Case Report – OCA outlines procedure on an application to quash a sealing order

22 May

In a decision issued yesterday, the Ontario Court of Appeal declined to quash sealing orders issued in respect of search warrant materials, in part because the court record was not suitable for appellate review. The outcome is largely fact-driven, but the Court did explain in general terms how procedure on application to quash a sealing order should be managed to ensure a full and fair hearing and a court record that supports appellate review.
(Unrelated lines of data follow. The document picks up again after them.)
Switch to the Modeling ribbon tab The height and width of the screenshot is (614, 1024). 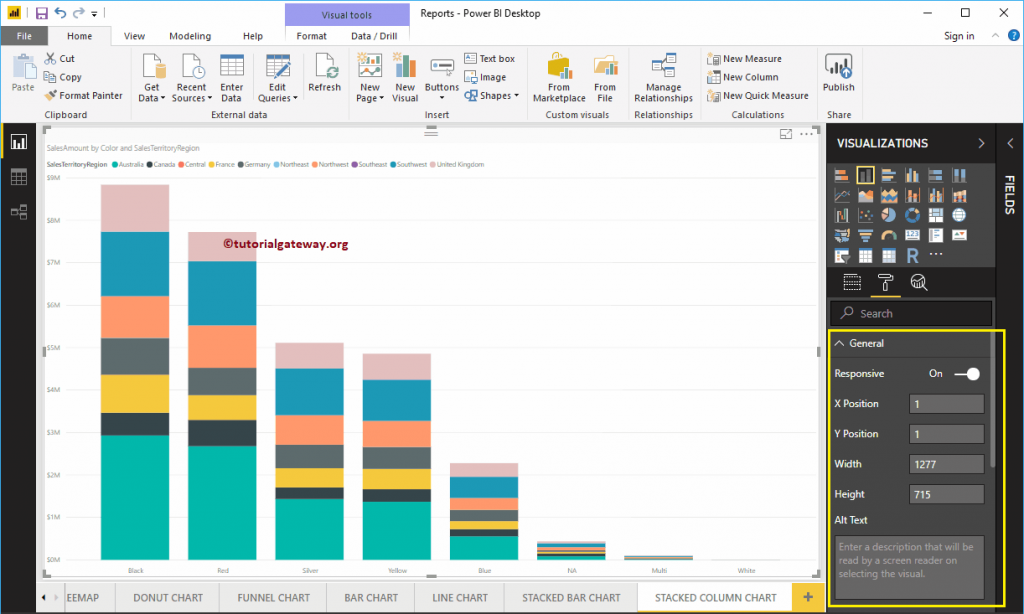coord(190,35)
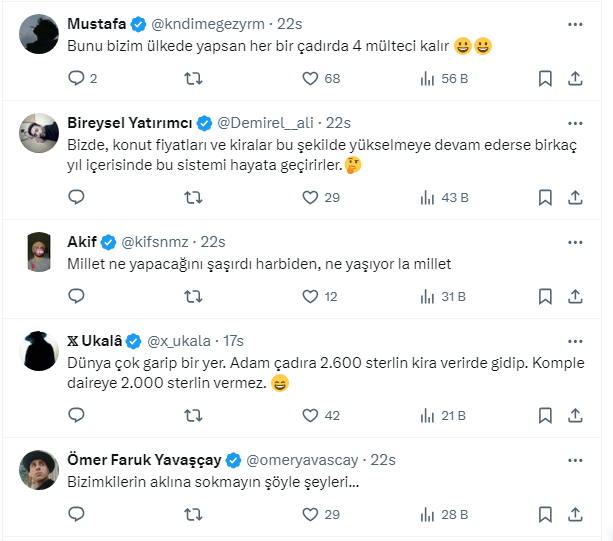613x541 pixels.
Task: Retweet Ömer Faruk Yavaşçay's post
Action: pos(194,514)
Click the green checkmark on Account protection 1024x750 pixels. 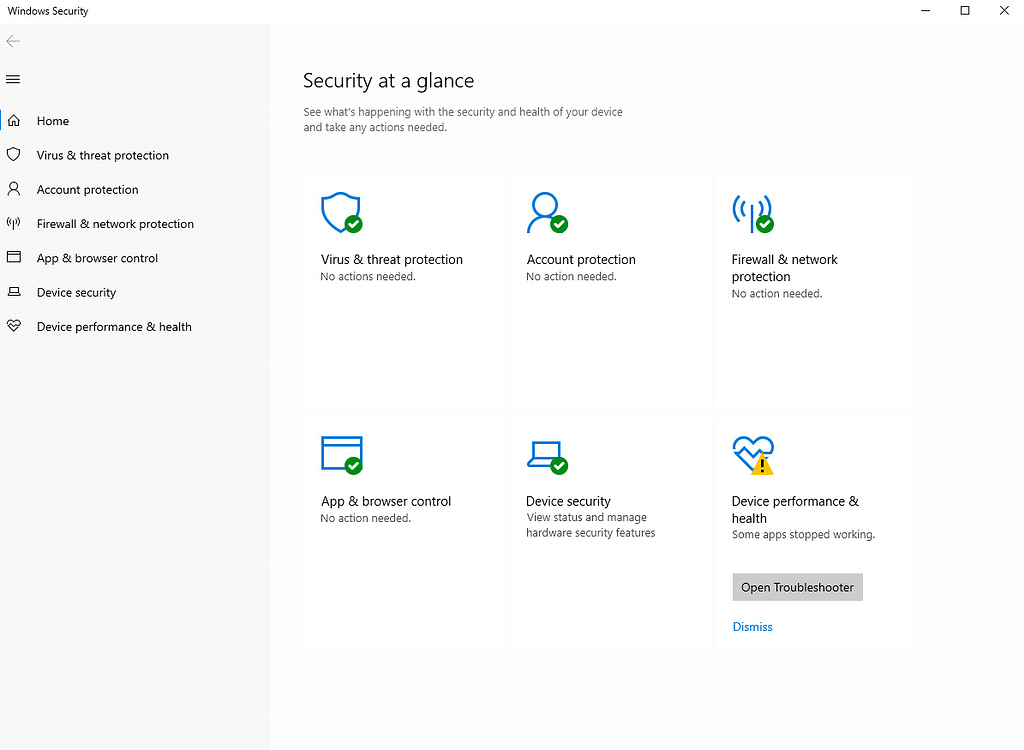coord(562,223)
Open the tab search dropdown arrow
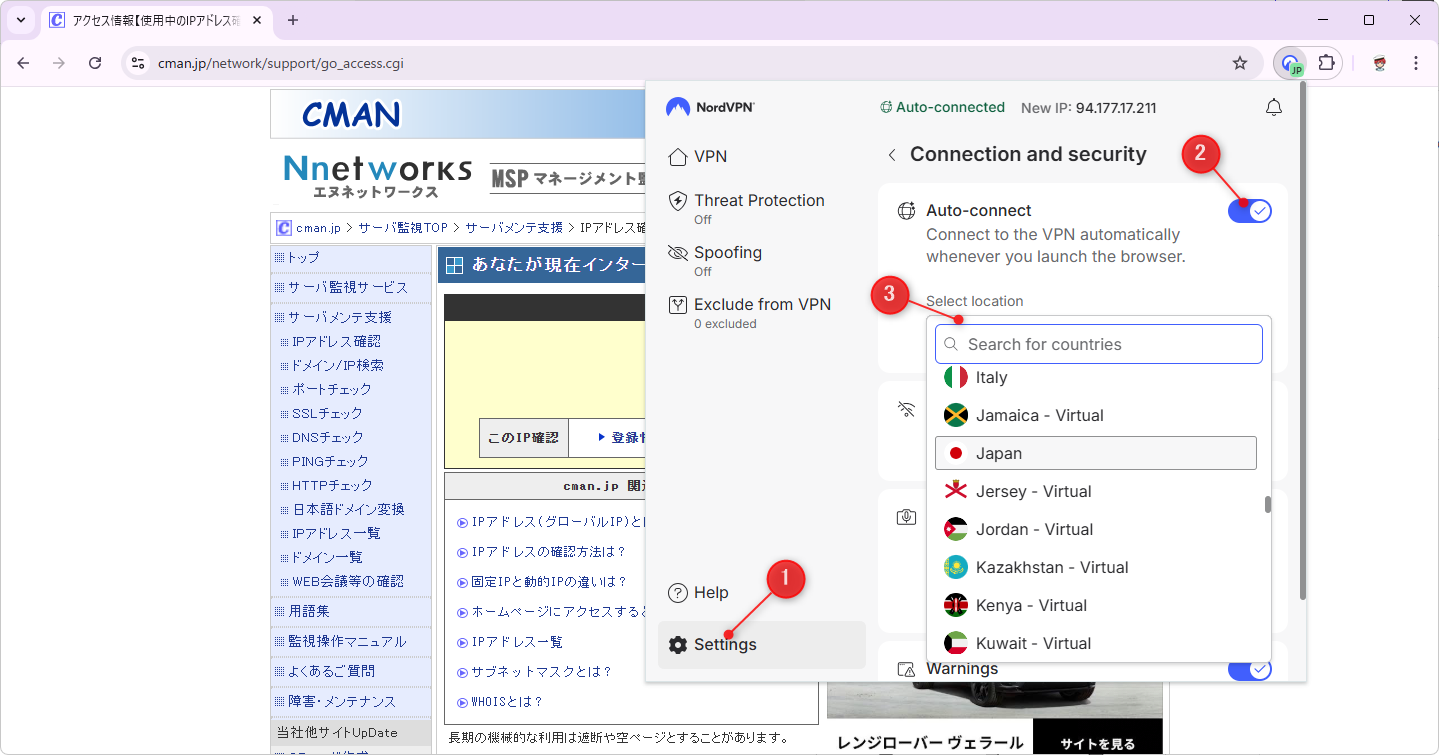The image size is (1439, 755). (21, 20)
It said that, in general:

  • the Crown should prepare a redacted version of the materials
  • the Crown should prepare a page-by-page index of the materials redacted in tabular form, with a general description of each portion that has been redacted and the grounds for its redaction
  • the Crown should provide the redacted materials and the index to applicants and deal with any conditions or restrictions on this disclosure by way of preliminary motion if necessary
  • the Crown should provide a highlighted (rather than redacted) version of the materials to the court to facilitate review
  • the judge should consider each claim separately and use the index to provide an organized set of reasons
  • if it is clear the judge’s reasons will reveal information to be sealed, he or she should consider preparing and releasing a redacted version of the reasons and consider who will receive the unredacted version on what terms

The Court said this process, and in particular the requirement on the Crown to produce a index with its grounds, “reflects the presumption that once a search warrant has been executed, the warrant and the information upon which it is based must be available to the public unless it is demonstrated that the ends of justice would be subverted by the disclosure of the information.”

R. v. Canadian Broadcasting Corporation, 2008 ONCA 397.